A great number of works from the bel canto era and before have not found their way into the current operatic repertoire, generally for good reason: many are flawed, dated or just not particularly distinguished. Garsington Opera have just proved to us that Rossini’s Maometto Secondo is not one of those. This is its first ever fully staged production in the United Kingdom; I’m certain it’s going to be the first of many.
Maometto Secondo is set in the 1470s at a time when the Venetian colony of Negroponte (on the Greek island of Euboea) was under siege from by the Turks. The man of the title role was known in Shakespeare’s day as “The Grand Turk”; in modern English, he is called “Mehmet II” or “Mehmet the Conqueror”. He was celebrated for military success in the expansion of the nascent Ottoman Empire, accompanied by immense brutality. The first act of the opera is set inside the citadel as battle rages outside and the Turks close in. It’s a chilling depiction of the terrors of sitting in a city that’s about to be ransacked.
The vocal performance of the night, in the face of stiff competition, came from Paul Nilon as the Venetian governor Paolo Erisso. Nilon has a gift for Rossinian coloratura: where other tenors might leave you with the not unreasonable impression that singing filigree runs at such a fast pace might be difficult, Nilon is actually able to accelerate through them, bursting into full power at the end of the run. It’s the sort of high risk singing that makes Rossini into a real thrill.

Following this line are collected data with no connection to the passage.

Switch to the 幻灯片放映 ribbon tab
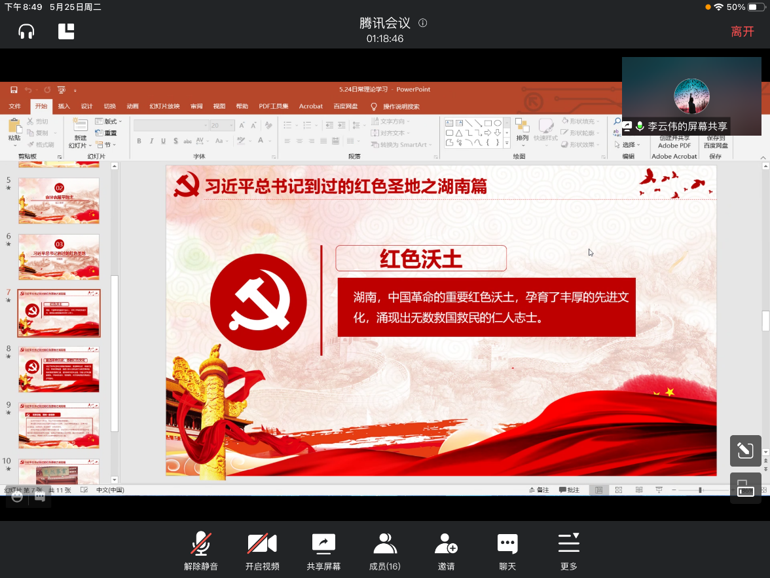Image resolution: width=770 pixels, height=578 pixels. coord(164,106)
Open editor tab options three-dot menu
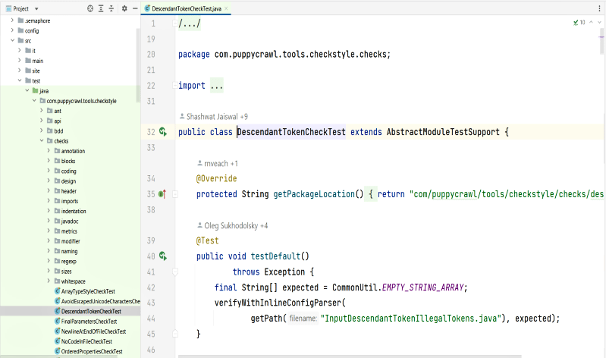Image resolution: width=606 pixels, height=358 pixels. click(x=599, y=8)
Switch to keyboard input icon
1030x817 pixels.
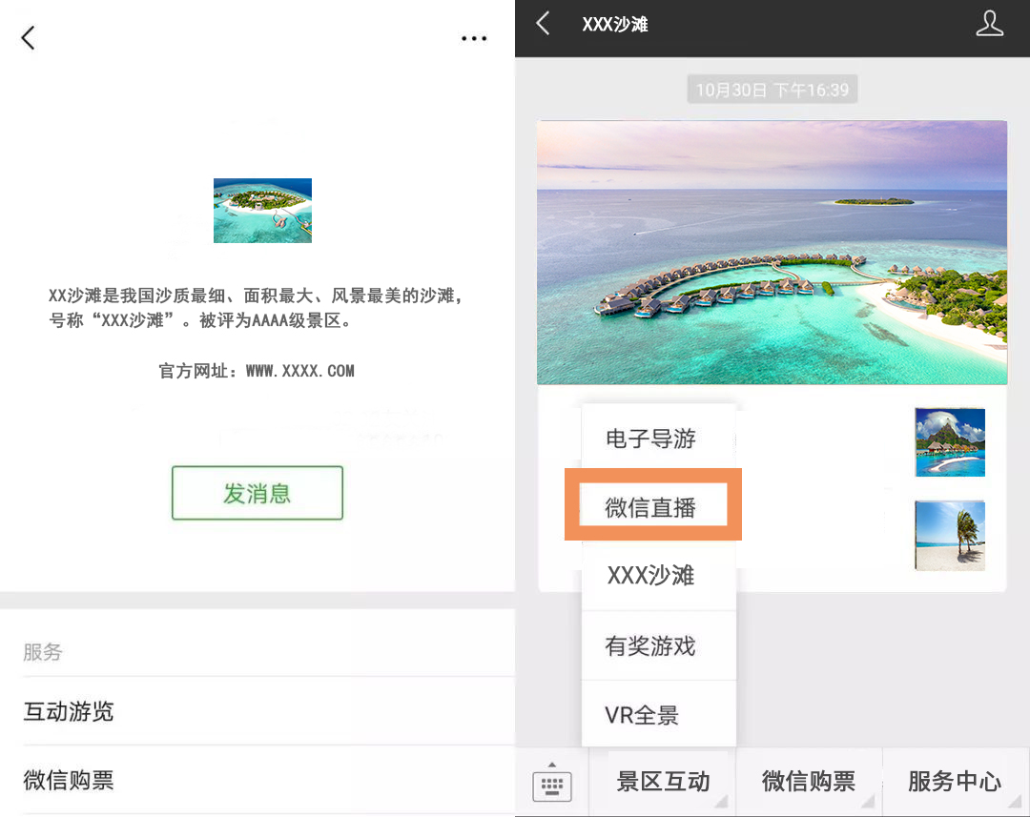click(552, 784)
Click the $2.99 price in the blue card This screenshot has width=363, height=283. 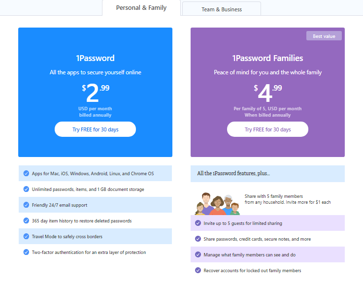tap(96, 93)
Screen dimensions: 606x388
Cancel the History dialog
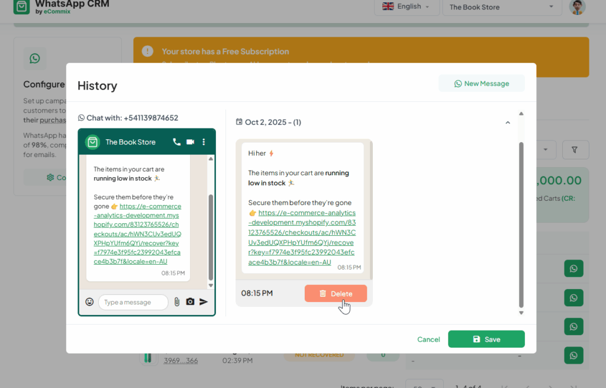click(428, 339)
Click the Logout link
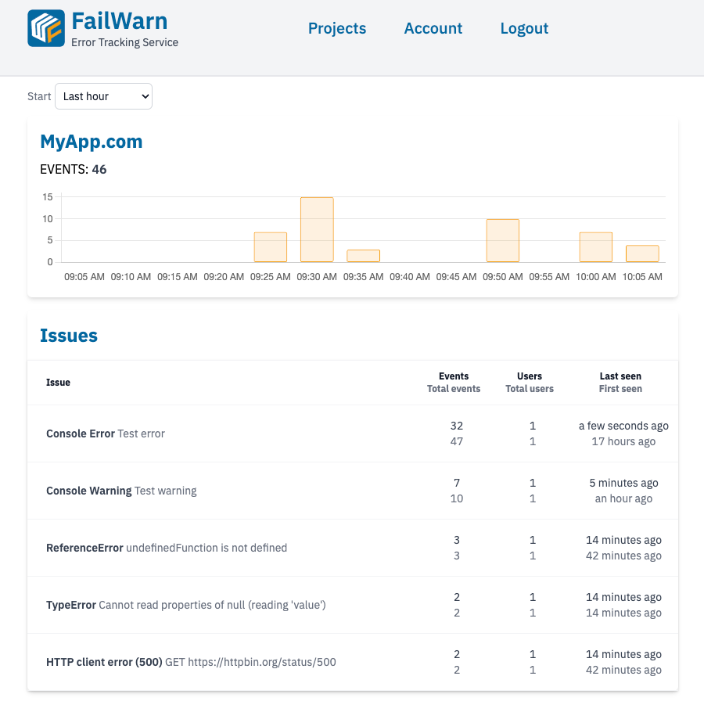Screen dimensions: 704x705 (524, 28)

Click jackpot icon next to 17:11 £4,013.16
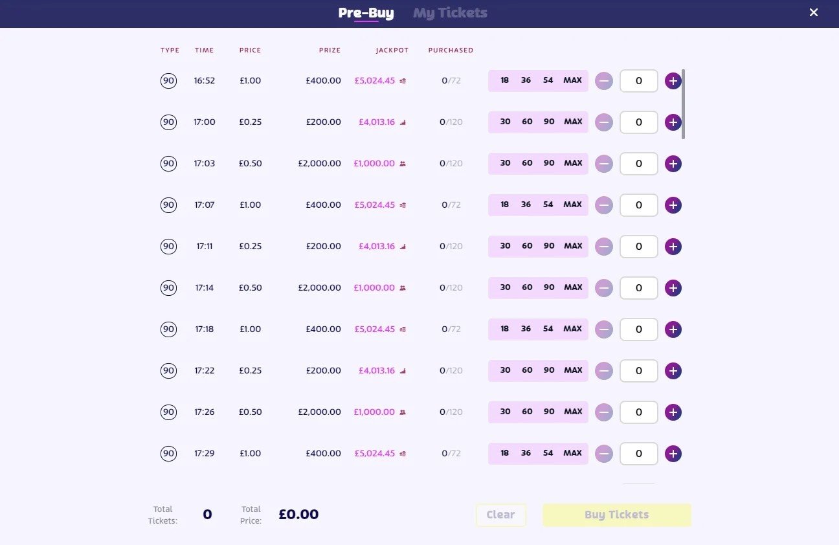(x=403, y=247)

The singers of the other three main roles all but matched Nilon. In the title role, Darren Jeffery came close to the same coloratura thrill levels while projecting immense power and giving a thoroughly credible acting performance as the brutal, violent sultan who can be softened by love but is utterly incapable of understanding the feelings of Anna (Erisso’s daughter). She may have loved him in the past, but she can’t cope with the fact that he has come out of disguise and has turned out to be her family and country’s most hated enemy.
As Anna, Siân Davies didn’t display the same confidence as the others in the coloratura passages – there was just a slight diminution in pace or volume when the decoration got really fast. But it was a fine performance none the less: Davies really projected the drama and the emotional depth of her character, with glorious tone and phrasing when things slowed down a bit.
Anna’s immense closing aria was beautiful, but perhaps the finest aria of the evening came from mezzo Caitlin Hulcup in the trouser role of Anna’s suitor Calbo. She sang the Act II “Non temer: d’un basso affetto” with vivid colours and heart-melting grace and nobility. Calbo is exhorting Erisso to understand that his daughter (whom he knows once loved Maometto) cannot possibly have been faithless; there can hardly have been a dry eye in the house.